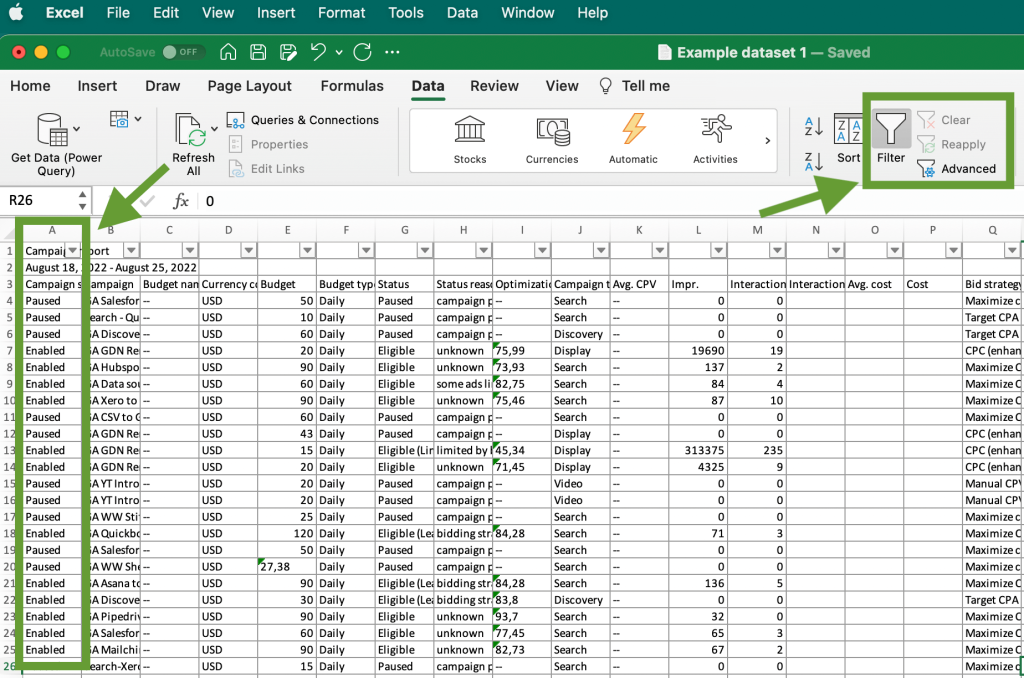Switch to the Formulas ribbon tab
Screen dimensions: 1024x678
click(352, 86)
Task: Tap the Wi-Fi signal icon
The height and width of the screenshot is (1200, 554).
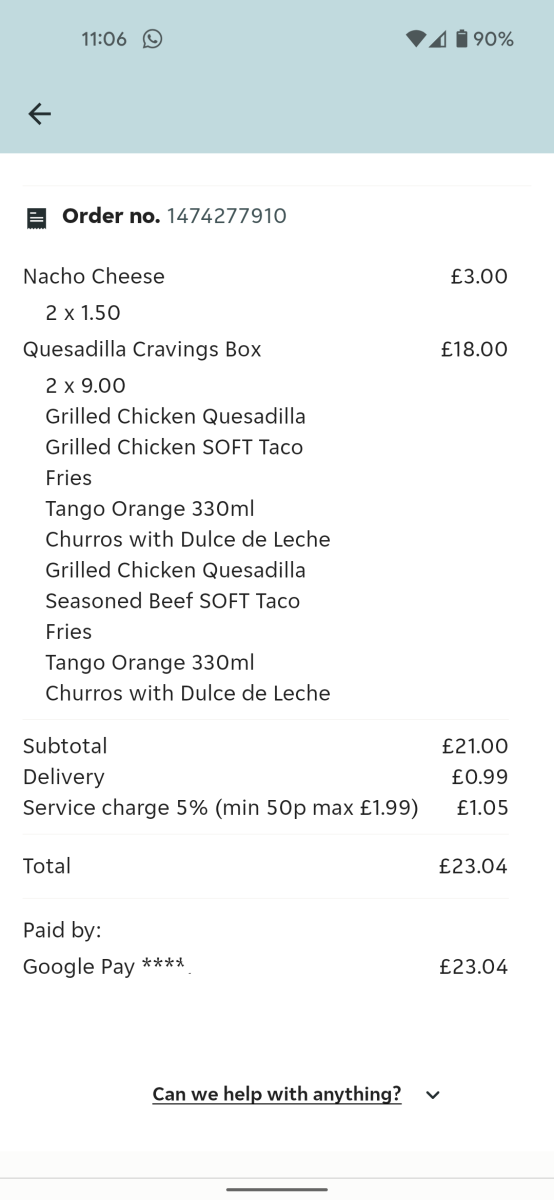Action: point(415,39)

# Action item
Your reply must hold only the lines from the line containing "The height and" through the end of the records above, written out exactly, both ends included, with no pictures, please.

# Response below
The height and width of the screenshot is (1200, 554).
Action: point(415,39)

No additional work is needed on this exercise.